La tribune publiée le 18 septembre 2020 dans Marianne fait écho à de vifs débats internes aux sciences du langage, et qui n’ont finalement pas grand-chose de surprenant : cela fait plusieurs décennies, au rythme des évolutions de la langue (emprunts à l’anglais, réforme de l’orthographe et féminisation des noms de métier), qu’anciens et modernes s’égratignent, sur fond de politiques linguistiques nationales. Evidemment, en France, il y a des sujets sur lesquels tout le monde a toujours un avis définitif : la langue, le voile, les vacances des profs, les allocations chômage, les impôts ou la bouffe des cantines sont autant de marronniers qui agitent périodiquement notre délicieuse République. Mais quand il s’agit de la langue, et quand bien même tout locuteur a bien évidemment le droit d’avoir un avis construit sur la question, il est toujours intéressant d’aller voir du côté des sciences du langage, afin de lire ce que proposent les travaux des spécialistes.

Des spécialistes, nous n’en manquons pas : la linguistique dite « à la française » s’est fait une place de choix, en cultivant sa différence face à l’hégémonie de certains courants scientifiques anglo-saxons, notamment. Et précisément, même si la tribune représente un genre linguistique qui ne rend pas justice aux subtilités de la recherche, les auteurs du texte étudié se présentent d’emblée comme tenant une position scientifique respectable (les scientifiques, donc ceux qui seraient du côté de la raison), en représentant les autres collègues pro-écriture inclusive comme des promoteurs politiques (les militants, donc ceux qui seraient du côté de la passion). Cette première construction pose tout de même problème : elle balaye d’un revers de main tout un pan de la littérature scientifique sur le sujet, de manière définitive et, disons-le, très peu scientifique.

CONSIGNE 1
Répondez à ces questions sur l'extrait :
(a) À quelle date et dans quel média la tribune a-t-elle été publiée ?
(b) Quelles évolutions de la langue sont citées entre parenthèses ?
(c) Comment les auteurs de la tribune présentent-ils les collègues favorables à l'écriture inclusive ?
CONSIGNE 2
Dans l'extrait, recopiez le passage allant de « Des spécialistes, nous » jusqu'à « très peu scientifique. » en renommant « tribune » en « chronique ».
CONSIGNE 3
Dans l'extrait, reformulez sous forme de liste le paragraphe qui commence par « Des spécialistes, nous n'en manquons pas » en conservant ses faits principaux.
Les lignes ci-dessous n'ont aucun rôle dans cet exercice.

DONNÉES AFFICHÉES
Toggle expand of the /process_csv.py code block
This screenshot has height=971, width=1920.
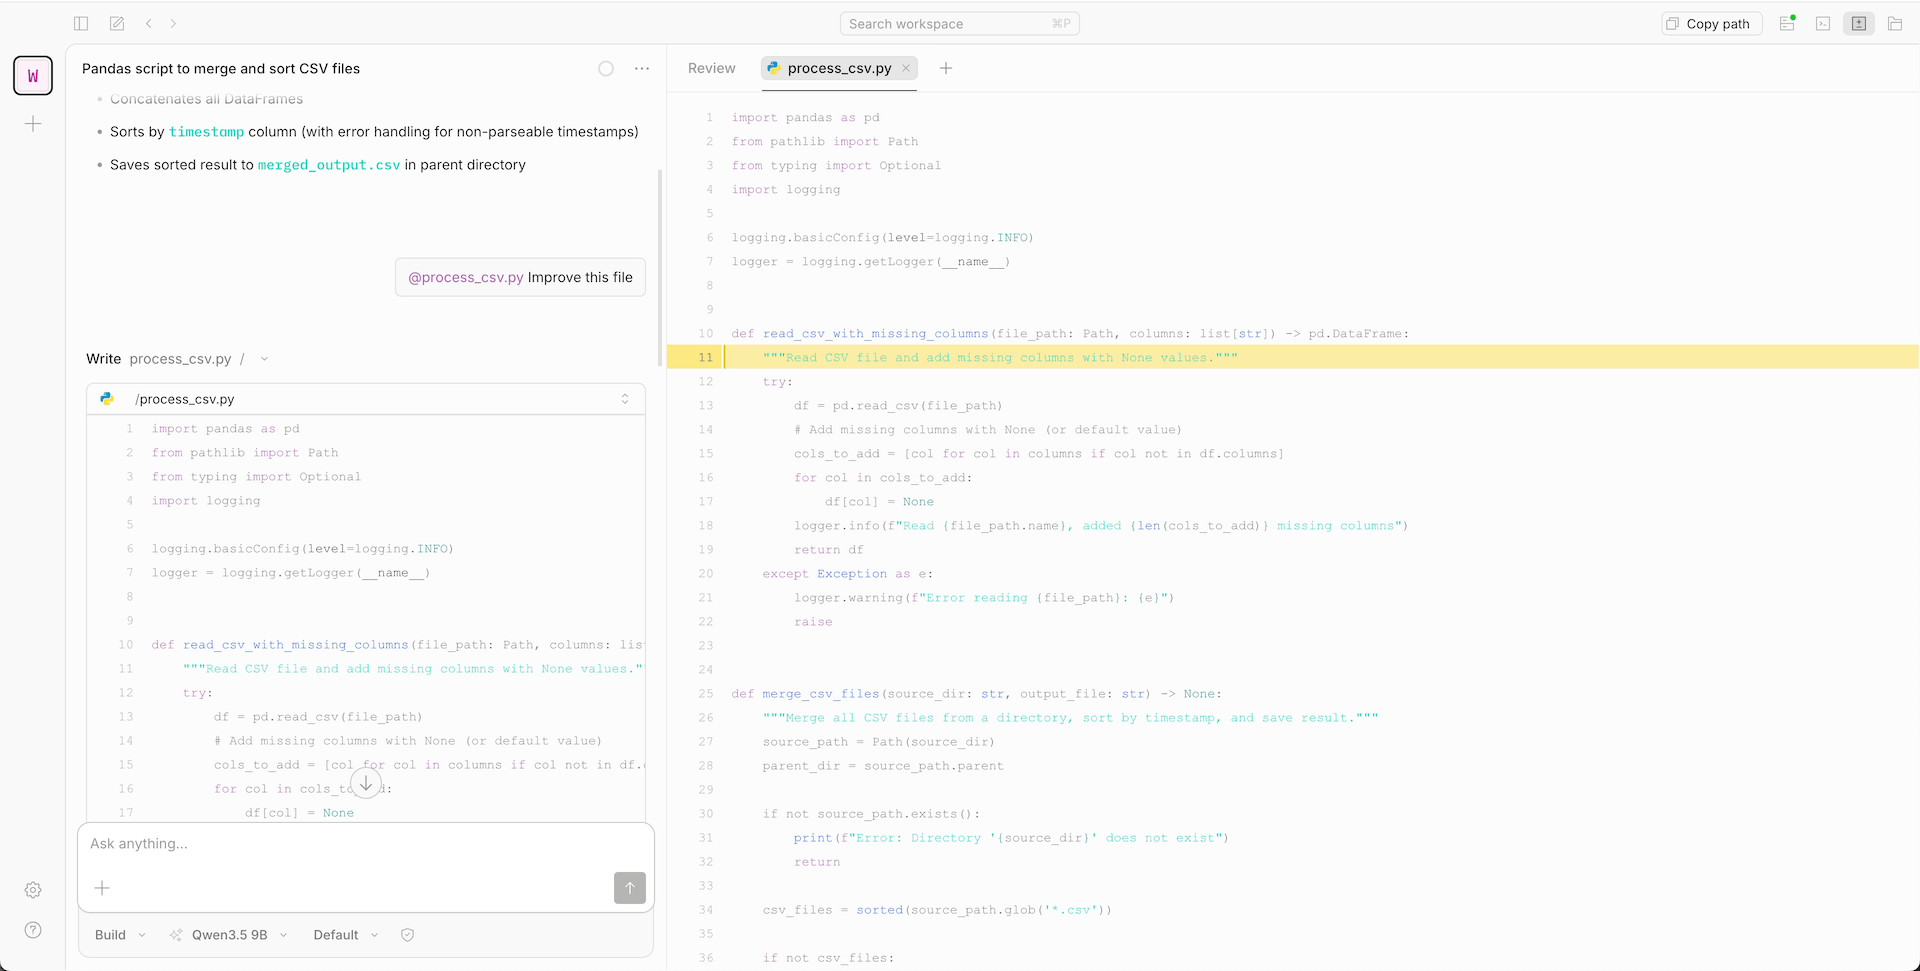[x=625, y=399]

RÉPONSE ATTENDUE 1
(a) Le 18 septembre 2020, dans Marianne.
(b) Les emprunts à l'anglais, la réforme de l'orthographe et la féminisation des noms de métier.
(c) Comme des promoteurs politiques, c'est-à-dire des militants, du côté de la passion.

RÉPONSE ATTENDUE 2
Des spécialistes, nous n’en manquons pas : la linguistique dite « à la française » s’est fait une place de choix, en cultivant sa différence face à l’hégémonie de certains courants scientifiques anglo-saxons, notamment. Et précisément, même si la chronique représente un genre linguistique qui ne rend pas justice aux subtilités de la recherche, les auteurs du texte étudié se présentent d’emblée comme tenant une position scientifique respectable (les scientifiques, donc ceux qui seraient du côté de la raison), en représentant les autres collègues pro-écriture inclusive comme des promoteurs politiques (les militants, donc ceux qui seraient du côté de la passion). Cette première construction pose tout de même problème : elle balaye d’un revers de main tout un pan de la littérature scientifique sur le sujet, de manière définitive et, disons-le, très peu scientifique.

RÉPONSE ATTENDUE 3
- Les spécialistes ne manquent pas : la linguistique « à la française » s'est fait une place en se distinguant notamment de certains courants anglo-saxons dominants.
- La tribune est un genre qui ne rend pas justice aux subtilités de la recherche.
- Ses auteurs se présentent comme des scientifiques, du côté de la raison.
- Ils décrivent les collègues favorables à l'écriture inclusive comme des militants, du côté de la passion.
- Cette opposition écarte de façon définitive, et peu scientifique, toute une partie de la littérature scientifique sur le sujet.